= What is required =
Please arrange the listing below as a numbered list, leaving out blank lines, using only the lines from the one containing "You are a computer-use agent. The" down to the one containing "(x=24, y=323)", both included.

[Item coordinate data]
[START]

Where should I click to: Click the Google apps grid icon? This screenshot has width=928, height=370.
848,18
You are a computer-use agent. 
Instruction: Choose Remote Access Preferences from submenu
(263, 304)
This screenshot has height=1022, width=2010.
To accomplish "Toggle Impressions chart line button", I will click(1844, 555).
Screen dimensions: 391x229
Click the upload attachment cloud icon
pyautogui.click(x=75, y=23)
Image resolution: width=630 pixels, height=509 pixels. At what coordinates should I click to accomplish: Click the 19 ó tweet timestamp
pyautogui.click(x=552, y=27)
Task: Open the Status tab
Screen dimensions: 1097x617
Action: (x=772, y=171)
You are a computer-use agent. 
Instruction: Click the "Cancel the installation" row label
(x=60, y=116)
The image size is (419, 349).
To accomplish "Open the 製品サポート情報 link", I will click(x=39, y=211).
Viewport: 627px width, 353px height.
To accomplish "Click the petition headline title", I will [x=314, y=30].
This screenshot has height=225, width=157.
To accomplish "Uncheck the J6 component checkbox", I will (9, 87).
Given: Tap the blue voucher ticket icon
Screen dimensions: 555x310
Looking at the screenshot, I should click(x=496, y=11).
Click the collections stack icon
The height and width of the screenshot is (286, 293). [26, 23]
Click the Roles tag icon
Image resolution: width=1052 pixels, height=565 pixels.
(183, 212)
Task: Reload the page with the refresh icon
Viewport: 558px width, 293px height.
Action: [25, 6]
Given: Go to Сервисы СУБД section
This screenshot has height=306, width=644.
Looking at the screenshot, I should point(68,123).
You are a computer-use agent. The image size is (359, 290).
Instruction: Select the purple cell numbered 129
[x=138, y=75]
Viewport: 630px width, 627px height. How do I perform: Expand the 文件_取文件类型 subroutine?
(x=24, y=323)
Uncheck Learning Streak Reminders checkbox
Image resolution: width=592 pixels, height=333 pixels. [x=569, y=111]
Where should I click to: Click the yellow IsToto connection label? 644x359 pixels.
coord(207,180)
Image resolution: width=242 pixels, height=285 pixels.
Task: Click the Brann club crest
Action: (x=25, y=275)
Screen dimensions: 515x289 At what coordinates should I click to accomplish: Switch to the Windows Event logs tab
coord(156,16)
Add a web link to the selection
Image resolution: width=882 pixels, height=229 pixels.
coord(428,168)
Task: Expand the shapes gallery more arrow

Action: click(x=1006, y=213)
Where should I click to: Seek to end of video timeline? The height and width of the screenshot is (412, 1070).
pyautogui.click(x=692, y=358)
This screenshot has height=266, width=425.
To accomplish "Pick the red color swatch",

[END]

= Full response =
1. You are a computer-use agent. The image size is (359, 290).
2. Instruction: Select the purple cell numbered 129
3. [x=138, y=75]
4. Viewport: 630px width, 627px height. How do I perform: Expand the 文件_取文件类型 subroutine?
5. (x=24, y=323)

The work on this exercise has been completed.